[Work to be completed]
Move the data from the line with "This screenshot has height=604, width=800." to the line with "click(x=694, y=277)", adding 36 to every coordinate in the answers, and give all of these lines again with the requests included. Leave the pictures out of your answer.

[Records for the exercise]
_ _ _

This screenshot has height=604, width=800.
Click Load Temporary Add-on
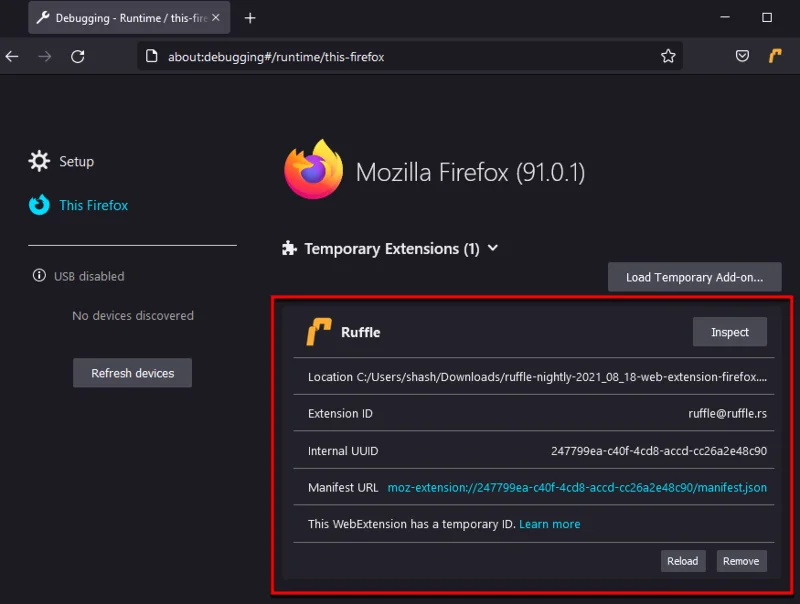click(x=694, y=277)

_ _ _

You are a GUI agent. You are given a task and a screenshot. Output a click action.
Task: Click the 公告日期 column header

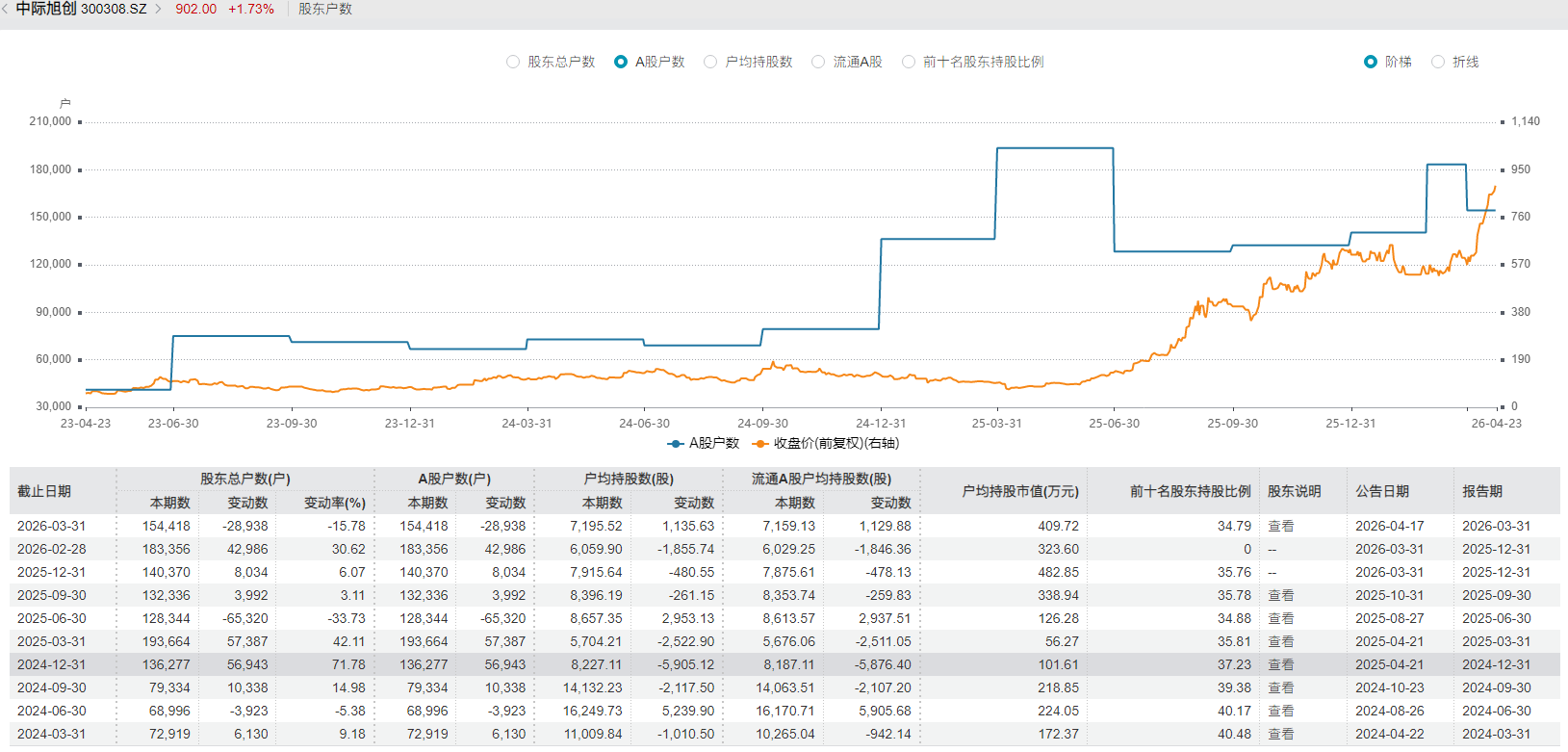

_ _ _

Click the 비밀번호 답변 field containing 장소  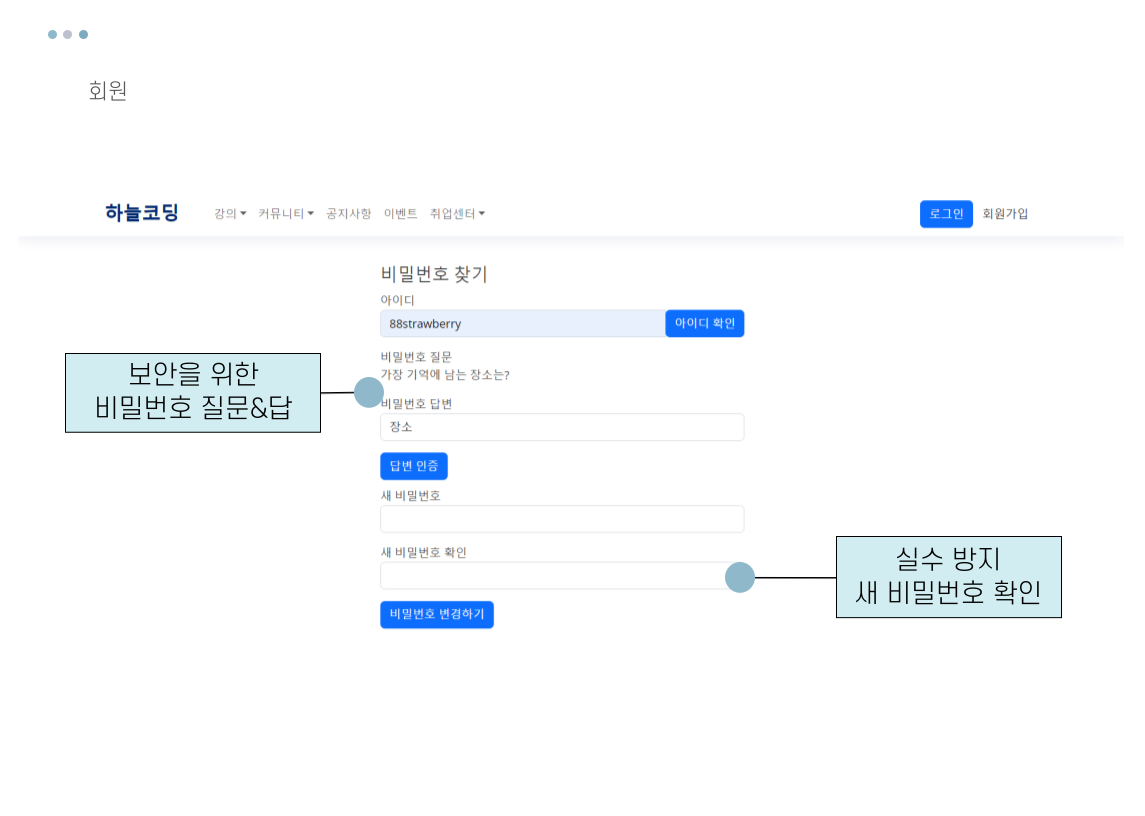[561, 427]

_ _ _

[Task solution]
This screenshot has height=604, width=800.
Click Load Temporary Add-on
click(x=730, y=313)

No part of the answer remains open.